Yes. The current vision would be the latter, Mark. We would end up acquiring the projects from them for kind of a predetermined, call it a development fee for them. That still provides us with the return thresholds that we prescribed. That makes sense for our company, given our cost of capital. So that's exactly what it's like. And if we don't proceed to acquire the asset for whatever reason, they're then free to monetize the asset to a third party.
Can you give a sense just based on what could come in that sort of three- to four-year time frame, number of megawatts, potential investment opportunity? Can you frame that at all in terms of financial numbers?
Look, I think it's early days, but I would say that we wouldn't have done it if we didn't think that the kind of opportunity set that we would be getting would be well in excess of a gigawatt over that time period.

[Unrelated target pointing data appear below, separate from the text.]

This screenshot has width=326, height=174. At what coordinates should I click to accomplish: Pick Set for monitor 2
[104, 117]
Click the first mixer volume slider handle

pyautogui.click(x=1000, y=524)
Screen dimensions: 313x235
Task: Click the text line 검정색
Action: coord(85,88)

Yes, Mark, really good question. The first thing we would look to is rotating capital. We've highlighted before. We have 88 assets in the portfolio today. A lot of these assets could be actionable in the marketplace. And so, one of the things we would look to is if there is an opportunity out there that's going to really add long-term value to the shareholder where we can acquire a multiple below where we can actually invest the assets at. We would like to do that first. We always retain the option with common equity for the right offering. It has to be something that is transformational for us and be highly accretive both on an earnings per share basis and a cash flow per share basis. But then the first source of capital, if you will, Mark, would be looking to rotate capital in the event that we have a shortfall and we're looking at opportunities outside of our current base plan.
And then - go ahead.
I was just curious if you guys have been testing the water in terms of asset sales. If you are seeing potential uses of capital opportunities to deploy, have you been seeing what's out there in terms of assets that would be for the best value realization, monetization opportunities?
I would say, Mark, the answer to that question is although it's early stages, we have been selectively testing in relation to a couple of the facilities that we have in the portfolio and exploring the possibility of divesting them as we go forward, given kind of the disconnect between what we think they're worth to us versus what they might be worth in the market, if you see what I'm saying.
But with the view that any transaction would be sort of net neutral on contractedness?
I think broadly speaking, what we're looking at might actually enhance our contractedness, Mark.
Okay. All right. Thanks for fitting me in. Appreciate it.
Sure. Thank you.
Thank you. And this concludes our Q&A session for today. I would now like to turn the conference back to Stephanie Paris for closing remarks.
Thank you, everyone. That concludes our call for today. If you have any further questions, please don't hesitate to reach out to the TransAlta Investor Relations team.
And thank you. This concludes our conference call. You may now disconnect. Good day, everyone.